Jetzt jubeln alle, wie sehr die Russland-Sanktionen die miesen Oligarchen treffen. Ihre Jachten bleiben vor Anker liegen, ihre Privatjets sind gegroundet. Recht geschieht es ihnen, spricht der neidische Volkszorn.

Was übersehen wird: Oligarchen haben Möglichkeiten, die Strafmassnahmen abzumildern oder zu umgehen. Wirklich hart getroffen sind einfache Bürger – auch in der Schweiz, in Deutschland und anderswo in Europa.

Die Rede ist von Hunderten, vielleicht über tausend russischen und weissrussischen Camion-Chauffeuren, die auf Rastplätzen gestrandet sind.
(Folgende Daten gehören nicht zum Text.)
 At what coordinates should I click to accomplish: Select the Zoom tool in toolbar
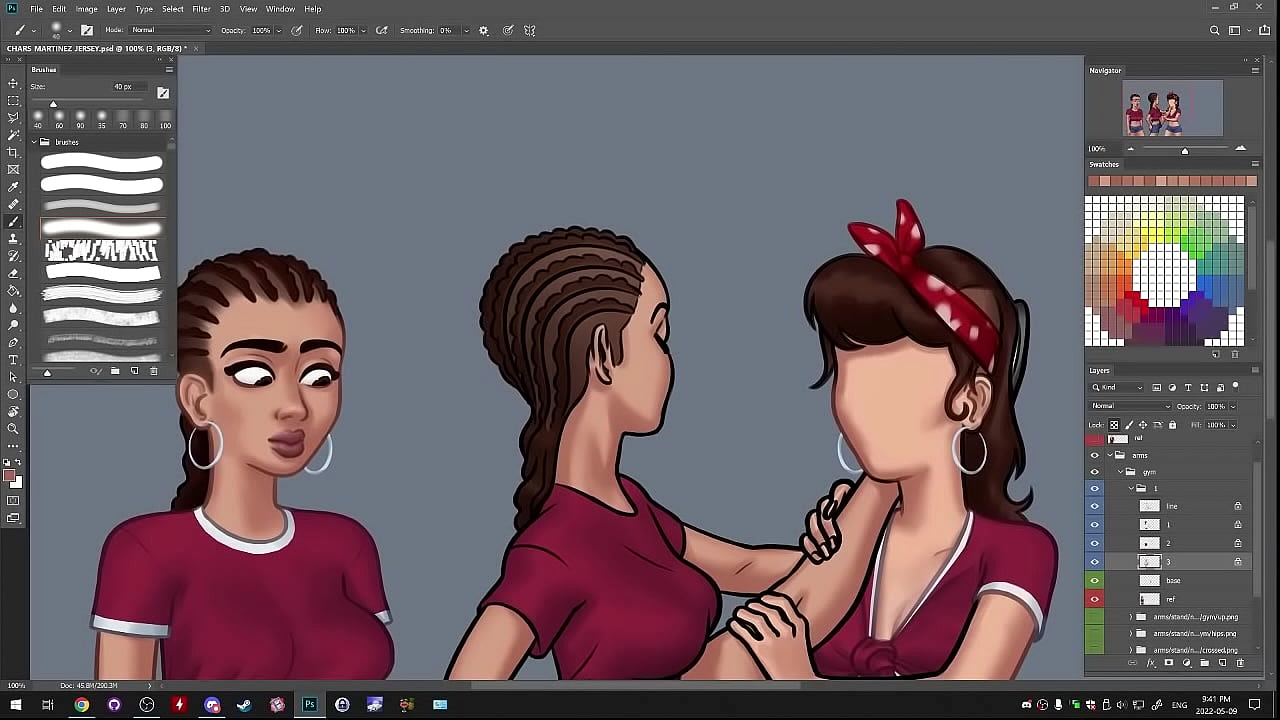(x=13, y=429)
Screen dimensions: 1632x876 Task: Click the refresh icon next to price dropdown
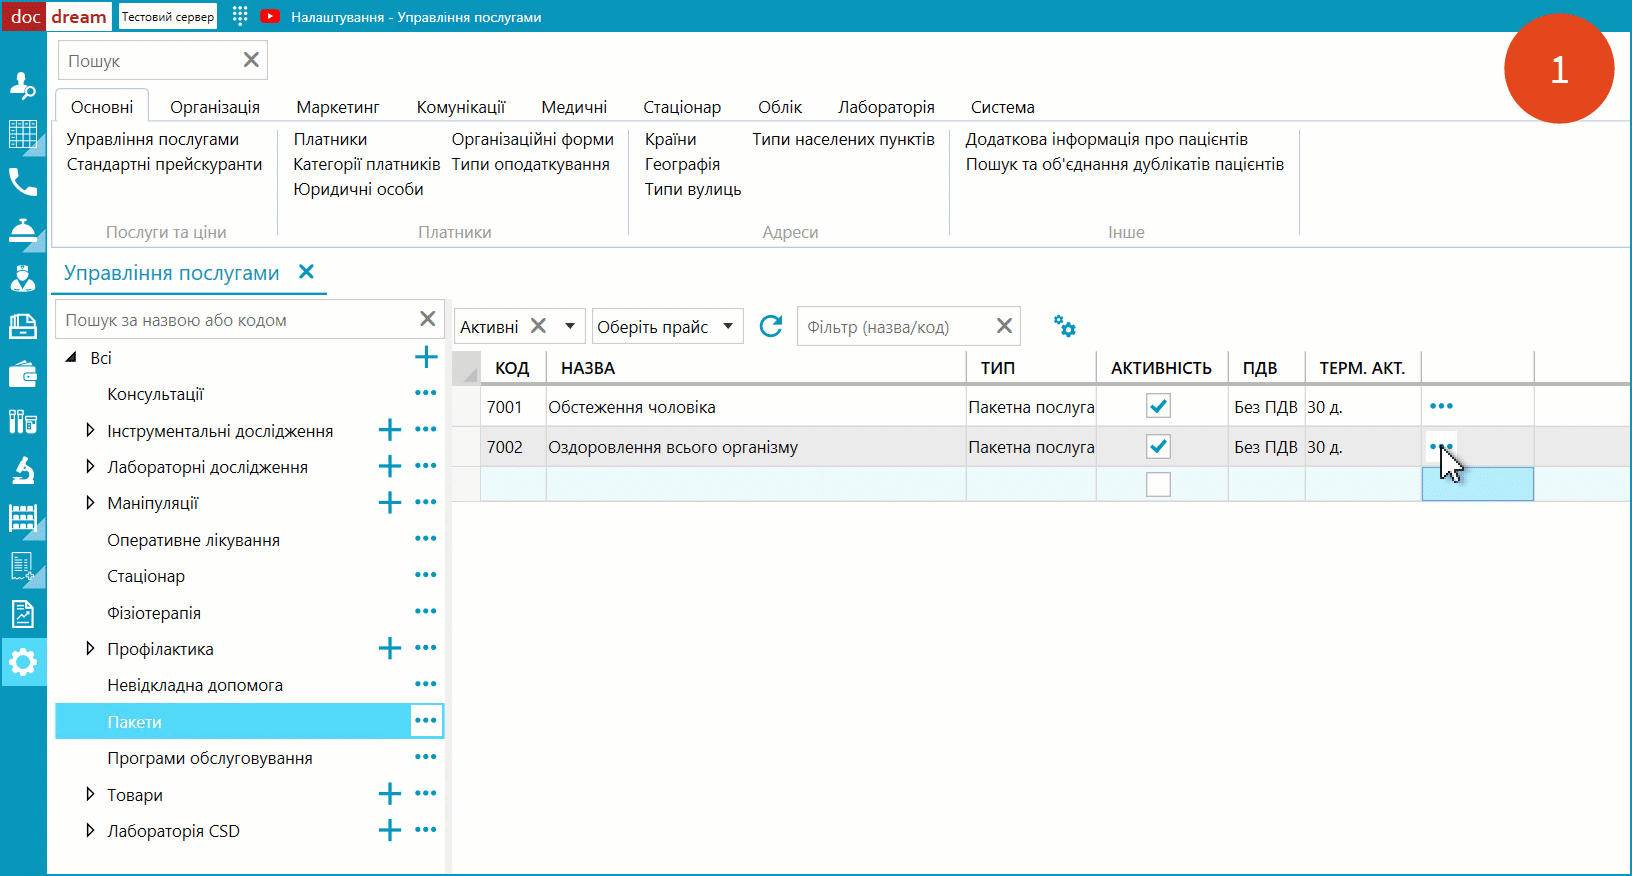pos(770,326)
Sie harren aus in ihren Fahrerkabinen – frierend und hungrig, da auch ihre Kreditkarten gesperrt sind.

Nach Hause fahren können sie nicht, denn ihre Tankkarten, mit denen sie Benzin kaufen konnten, funktionieren ebenfalls nicht mehr.

Es ist nicht bekannt, inwieweit sich Russlands Botschaften um diese Landsleute kümmern können. Aber jeder, der bei Tanken oder Rast einen Laster aus Russland sieht, kann einen praktischen Solidaritätsbeitrag leisten: mit einem Lunch-Paket oder einer Geldspende.